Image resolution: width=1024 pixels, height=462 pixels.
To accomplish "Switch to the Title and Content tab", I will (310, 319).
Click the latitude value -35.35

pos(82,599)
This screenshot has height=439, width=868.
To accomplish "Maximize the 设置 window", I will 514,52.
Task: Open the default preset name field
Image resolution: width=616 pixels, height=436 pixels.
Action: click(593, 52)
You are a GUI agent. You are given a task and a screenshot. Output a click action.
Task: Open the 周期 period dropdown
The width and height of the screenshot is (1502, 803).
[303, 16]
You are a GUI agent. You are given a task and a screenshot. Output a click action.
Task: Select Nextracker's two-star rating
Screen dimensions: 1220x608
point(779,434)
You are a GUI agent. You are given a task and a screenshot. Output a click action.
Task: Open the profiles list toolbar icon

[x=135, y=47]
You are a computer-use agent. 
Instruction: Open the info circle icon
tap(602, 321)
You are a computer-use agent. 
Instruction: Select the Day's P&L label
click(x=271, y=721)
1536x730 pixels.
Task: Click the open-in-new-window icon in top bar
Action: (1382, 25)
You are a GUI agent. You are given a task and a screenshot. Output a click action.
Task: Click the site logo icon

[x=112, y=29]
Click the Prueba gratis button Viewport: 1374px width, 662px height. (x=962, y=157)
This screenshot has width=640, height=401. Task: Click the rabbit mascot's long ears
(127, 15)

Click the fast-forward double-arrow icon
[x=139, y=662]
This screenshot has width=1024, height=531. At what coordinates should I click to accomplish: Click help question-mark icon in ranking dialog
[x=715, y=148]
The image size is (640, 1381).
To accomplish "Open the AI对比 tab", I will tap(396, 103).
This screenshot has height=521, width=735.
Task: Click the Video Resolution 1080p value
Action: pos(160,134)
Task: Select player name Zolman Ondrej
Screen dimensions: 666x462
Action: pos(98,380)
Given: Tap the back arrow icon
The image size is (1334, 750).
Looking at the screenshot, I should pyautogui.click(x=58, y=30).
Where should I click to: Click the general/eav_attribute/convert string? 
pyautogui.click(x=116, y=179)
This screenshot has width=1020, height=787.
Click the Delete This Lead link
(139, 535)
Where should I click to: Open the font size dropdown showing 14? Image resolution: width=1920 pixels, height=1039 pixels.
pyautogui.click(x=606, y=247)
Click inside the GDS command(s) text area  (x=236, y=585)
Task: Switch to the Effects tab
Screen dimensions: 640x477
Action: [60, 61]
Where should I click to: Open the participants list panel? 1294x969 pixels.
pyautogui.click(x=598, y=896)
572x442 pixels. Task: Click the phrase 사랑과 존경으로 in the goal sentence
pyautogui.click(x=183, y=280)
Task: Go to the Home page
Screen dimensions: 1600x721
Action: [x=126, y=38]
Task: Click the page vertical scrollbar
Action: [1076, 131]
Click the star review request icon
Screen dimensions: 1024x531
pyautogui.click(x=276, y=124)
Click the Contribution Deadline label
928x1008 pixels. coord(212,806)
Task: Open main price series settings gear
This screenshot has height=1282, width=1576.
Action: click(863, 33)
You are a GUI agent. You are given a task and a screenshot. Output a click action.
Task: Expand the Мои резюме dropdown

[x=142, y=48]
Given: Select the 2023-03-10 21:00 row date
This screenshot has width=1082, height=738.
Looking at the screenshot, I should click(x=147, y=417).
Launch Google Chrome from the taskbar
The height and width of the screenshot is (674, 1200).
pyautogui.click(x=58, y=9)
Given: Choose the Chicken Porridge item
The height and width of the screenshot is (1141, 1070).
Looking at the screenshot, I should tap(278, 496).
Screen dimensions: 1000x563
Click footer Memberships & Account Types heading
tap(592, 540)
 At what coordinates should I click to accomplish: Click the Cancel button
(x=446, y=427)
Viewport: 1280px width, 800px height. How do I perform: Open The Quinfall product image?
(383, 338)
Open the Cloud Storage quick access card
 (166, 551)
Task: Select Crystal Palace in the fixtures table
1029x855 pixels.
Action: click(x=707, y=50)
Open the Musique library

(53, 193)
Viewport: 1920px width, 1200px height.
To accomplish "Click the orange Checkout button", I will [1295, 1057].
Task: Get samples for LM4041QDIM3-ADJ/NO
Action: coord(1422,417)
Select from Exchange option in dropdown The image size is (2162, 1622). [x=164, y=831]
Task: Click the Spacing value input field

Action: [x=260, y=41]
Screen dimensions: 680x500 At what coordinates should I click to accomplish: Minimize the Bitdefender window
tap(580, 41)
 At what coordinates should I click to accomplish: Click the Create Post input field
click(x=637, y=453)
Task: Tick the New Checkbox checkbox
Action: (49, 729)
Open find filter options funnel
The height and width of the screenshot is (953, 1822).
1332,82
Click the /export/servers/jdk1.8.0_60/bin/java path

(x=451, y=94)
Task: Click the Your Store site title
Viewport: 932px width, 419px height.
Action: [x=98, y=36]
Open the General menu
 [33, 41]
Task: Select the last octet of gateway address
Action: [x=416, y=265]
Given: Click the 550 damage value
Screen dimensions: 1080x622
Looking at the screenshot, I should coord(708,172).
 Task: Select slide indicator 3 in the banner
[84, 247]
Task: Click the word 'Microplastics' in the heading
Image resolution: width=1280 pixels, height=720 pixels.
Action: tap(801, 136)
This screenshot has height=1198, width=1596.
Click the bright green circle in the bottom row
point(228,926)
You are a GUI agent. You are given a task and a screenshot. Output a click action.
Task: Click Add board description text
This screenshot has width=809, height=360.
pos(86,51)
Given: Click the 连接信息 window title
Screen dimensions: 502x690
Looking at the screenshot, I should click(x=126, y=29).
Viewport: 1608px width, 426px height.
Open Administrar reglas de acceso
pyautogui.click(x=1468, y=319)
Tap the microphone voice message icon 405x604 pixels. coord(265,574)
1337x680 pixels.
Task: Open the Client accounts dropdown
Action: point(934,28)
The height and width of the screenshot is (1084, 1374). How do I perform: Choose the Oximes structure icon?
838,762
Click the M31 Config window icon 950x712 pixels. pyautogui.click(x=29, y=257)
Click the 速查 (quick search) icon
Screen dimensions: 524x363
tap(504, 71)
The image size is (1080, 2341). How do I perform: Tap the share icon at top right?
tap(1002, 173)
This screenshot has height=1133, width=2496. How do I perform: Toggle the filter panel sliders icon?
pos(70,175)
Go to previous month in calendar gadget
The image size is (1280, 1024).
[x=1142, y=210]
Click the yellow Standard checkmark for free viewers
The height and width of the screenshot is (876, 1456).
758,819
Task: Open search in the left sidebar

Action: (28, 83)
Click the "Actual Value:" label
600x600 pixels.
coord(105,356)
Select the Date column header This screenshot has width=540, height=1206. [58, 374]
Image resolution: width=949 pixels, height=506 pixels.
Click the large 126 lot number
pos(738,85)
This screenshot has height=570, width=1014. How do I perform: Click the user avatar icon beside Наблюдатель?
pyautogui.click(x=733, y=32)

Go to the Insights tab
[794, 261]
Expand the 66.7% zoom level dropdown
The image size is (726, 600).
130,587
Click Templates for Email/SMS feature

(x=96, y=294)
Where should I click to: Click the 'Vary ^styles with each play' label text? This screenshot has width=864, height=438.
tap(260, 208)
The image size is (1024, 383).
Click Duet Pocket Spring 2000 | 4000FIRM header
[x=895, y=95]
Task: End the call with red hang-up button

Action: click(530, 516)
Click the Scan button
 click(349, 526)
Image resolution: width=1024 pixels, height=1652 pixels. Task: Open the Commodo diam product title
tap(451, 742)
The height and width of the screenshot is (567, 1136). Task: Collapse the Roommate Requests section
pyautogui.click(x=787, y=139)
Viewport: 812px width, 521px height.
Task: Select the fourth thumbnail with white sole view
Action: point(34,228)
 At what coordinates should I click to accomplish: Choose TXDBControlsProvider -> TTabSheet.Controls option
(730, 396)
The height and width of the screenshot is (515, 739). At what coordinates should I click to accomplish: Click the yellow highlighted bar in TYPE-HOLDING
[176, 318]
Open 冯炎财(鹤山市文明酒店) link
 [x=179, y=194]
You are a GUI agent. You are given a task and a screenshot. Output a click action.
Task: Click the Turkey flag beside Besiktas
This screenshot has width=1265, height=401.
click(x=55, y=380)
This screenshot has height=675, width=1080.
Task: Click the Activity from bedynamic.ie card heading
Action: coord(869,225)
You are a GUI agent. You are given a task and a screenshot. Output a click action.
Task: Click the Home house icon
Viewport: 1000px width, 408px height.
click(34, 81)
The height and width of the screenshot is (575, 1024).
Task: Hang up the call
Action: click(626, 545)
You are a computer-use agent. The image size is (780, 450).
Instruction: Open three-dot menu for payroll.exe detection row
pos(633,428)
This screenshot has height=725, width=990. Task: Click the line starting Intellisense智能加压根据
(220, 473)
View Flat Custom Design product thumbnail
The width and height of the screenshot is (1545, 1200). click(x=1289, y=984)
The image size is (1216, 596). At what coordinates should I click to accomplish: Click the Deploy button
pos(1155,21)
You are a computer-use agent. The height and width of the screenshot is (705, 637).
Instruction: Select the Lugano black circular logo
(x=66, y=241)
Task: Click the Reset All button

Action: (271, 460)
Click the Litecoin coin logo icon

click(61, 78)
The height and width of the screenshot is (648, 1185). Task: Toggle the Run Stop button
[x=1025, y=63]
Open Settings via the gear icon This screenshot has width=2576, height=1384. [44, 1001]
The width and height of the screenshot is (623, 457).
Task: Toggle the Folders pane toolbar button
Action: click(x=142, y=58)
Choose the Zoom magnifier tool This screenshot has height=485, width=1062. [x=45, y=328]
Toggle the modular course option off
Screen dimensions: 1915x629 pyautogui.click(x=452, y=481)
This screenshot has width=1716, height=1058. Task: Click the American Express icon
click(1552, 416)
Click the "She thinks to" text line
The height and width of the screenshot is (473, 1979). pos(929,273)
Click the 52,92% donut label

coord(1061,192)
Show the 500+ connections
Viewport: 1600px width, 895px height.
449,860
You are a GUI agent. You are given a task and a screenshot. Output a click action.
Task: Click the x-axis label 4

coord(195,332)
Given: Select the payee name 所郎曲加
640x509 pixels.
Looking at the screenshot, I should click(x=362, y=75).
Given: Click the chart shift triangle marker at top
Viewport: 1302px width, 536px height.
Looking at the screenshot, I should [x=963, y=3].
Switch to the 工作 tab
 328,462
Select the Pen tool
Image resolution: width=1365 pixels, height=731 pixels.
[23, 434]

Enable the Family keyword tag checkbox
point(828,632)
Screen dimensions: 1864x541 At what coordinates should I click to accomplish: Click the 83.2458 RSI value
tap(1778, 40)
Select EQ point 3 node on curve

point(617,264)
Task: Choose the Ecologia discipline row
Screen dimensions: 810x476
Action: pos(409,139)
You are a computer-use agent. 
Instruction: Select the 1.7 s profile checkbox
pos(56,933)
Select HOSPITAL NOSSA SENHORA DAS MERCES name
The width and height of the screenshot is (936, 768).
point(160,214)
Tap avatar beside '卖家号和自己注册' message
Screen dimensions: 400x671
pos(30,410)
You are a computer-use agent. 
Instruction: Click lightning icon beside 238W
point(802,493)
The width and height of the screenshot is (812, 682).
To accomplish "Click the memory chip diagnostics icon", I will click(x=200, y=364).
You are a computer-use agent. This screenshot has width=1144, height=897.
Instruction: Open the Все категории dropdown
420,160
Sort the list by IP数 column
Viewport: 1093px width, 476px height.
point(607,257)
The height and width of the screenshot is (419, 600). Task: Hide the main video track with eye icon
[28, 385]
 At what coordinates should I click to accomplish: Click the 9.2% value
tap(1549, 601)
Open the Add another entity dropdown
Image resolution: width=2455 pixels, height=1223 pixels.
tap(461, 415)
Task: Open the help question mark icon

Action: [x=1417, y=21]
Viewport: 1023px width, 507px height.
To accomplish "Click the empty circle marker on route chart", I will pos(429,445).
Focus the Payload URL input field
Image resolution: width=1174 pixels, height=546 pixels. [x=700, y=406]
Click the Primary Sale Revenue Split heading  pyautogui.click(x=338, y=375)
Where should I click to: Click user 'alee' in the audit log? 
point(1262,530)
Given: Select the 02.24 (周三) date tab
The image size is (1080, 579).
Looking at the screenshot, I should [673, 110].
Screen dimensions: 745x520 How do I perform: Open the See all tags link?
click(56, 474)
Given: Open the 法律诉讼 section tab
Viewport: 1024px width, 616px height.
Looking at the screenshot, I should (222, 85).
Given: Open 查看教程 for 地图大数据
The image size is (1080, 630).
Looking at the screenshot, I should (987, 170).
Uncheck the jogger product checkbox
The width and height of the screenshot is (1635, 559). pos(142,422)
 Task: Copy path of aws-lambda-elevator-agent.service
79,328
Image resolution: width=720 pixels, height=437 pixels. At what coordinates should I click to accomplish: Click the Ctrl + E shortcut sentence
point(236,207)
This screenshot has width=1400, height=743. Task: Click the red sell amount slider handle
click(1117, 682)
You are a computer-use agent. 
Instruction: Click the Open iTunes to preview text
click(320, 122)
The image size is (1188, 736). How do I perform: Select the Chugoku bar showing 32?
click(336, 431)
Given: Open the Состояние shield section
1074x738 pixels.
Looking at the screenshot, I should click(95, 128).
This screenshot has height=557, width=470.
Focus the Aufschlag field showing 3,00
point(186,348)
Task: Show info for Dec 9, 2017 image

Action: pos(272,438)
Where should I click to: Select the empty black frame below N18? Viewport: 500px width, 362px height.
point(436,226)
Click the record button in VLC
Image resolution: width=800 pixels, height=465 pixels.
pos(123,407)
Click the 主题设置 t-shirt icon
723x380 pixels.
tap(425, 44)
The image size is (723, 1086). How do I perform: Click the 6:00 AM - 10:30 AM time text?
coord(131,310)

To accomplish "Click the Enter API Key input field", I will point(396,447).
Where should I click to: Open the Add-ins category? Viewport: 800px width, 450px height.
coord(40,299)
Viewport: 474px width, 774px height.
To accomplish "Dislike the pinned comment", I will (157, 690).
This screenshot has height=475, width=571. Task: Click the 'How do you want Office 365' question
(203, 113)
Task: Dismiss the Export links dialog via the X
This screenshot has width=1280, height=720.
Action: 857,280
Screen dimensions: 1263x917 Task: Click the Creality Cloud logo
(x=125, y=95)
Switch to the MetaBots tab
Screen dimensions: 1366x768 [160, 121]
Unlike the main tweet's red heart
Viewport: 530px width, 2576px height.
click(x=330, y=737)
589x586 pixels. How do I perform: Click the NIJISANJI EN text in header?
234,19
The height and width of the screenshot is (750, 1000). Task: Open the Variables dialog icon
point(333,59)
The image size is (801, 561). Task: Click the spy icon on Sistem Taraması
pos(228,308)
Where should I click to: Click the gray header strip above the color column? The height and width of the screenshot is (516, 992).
=====
> **What the task requires**
Which lines of the entries above contain the string "column"? Copy each one.

> **Task answer**
Select the Date column header This screenshot has width=540, height=1206. [58, 374]
Sort the list by IP数 column
Where should I click to: Click the gray header strip above the color column? The height and width of the screenshot is (516, 992).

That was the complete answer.